ICOは中国では全面禁止に、日本の規制は?

新しい金融技術に対して当局の規制は後手に回りがちだ(写真:ロイター/アフロ)

スタートアップ企業の資金調達手段として注目される「新規仮想通貨公開(ICO=Initial Coin Offering)」。中国では今春から始まったブームで今年前半に合計65件、26億元(約400億円)の資金調達が行われたとされるが、実在しないコインを販売するなど詐欺行為が横行したため、9月初旬に当局が全面禁止とした。

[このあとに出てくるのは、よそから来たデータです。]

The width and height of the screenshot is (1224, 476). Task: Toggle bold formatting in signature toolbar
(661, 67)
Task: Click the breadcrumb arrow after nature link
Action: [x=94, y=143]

反対に日本では足元でICOを実施するベンチャー企業が出始めている。金融庁は改正資金決済法に基づき、9月末から仮想通貨と法定通貨の交換を行う仮想通貨交換業者の登録を開始したが、ICOの規制については様子見の姿勢だ。

義務なしに手軽に資金が入る

詐欺行為は論外ながら、通常のICOそのものにも大きなリスクが内在している点には注意が必要だ。

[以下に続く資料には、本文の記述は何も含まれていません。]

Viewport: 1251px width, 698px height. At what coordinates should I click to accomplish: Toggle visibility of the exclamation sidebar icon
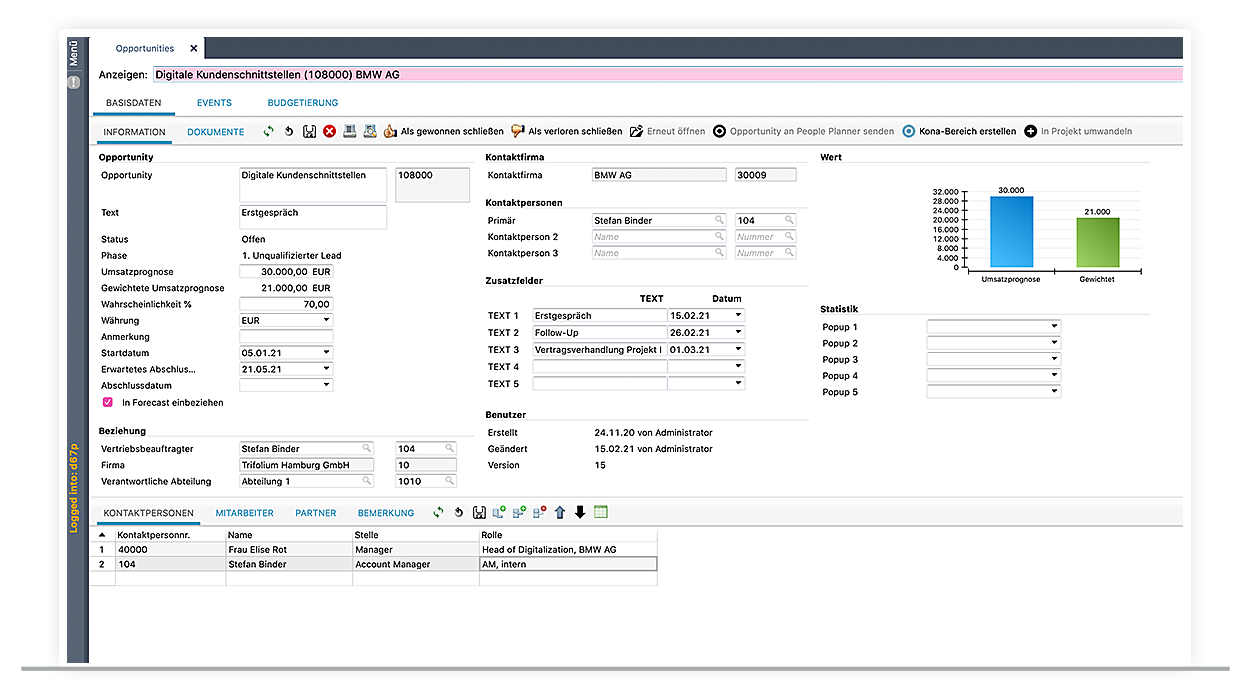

ICOは、資金調達者がビットコインなど換金性のある既存の仮想通貨で資金を調達し、その対価として独自の新規仮想通貨(トークン)を渡すものだ。インターネット上で不特定多数を対象に法定通貨での資金調達を行うクラウドファンディングとの類似性が指摘され、「クラウドファンディングと同様に、ICOも購入型、寄付型、投資型に分類することができる」と大和総研の町井克至主任研究員は語る。

購入型は、資金調達者が将来提供する製品やサービスを受け取る権利としてトークンを渡すものだ。いわば、仮想通貨がクーポン券のようになる。寄付型は、寄付として資金を募るもので、渡されるトークンは何の価値ともリンクしていない。投資型は、さらに融資型、株式型、ファンド型に細分化されるが、要するに将来の配当や利子の支払いなどの形で経済的リターンがうたわれているものだ。

購入型は、一般の製品やサービスのように消費者契約法などの規制対象となるものの、購入型、寄付型ともに、より厳しい金融取引上の規制対象とはならない。これに対して、投資型のICOを行う者は、金融商品取引業者の登録が必要となるなど、金融商品取引法の規制対象となる。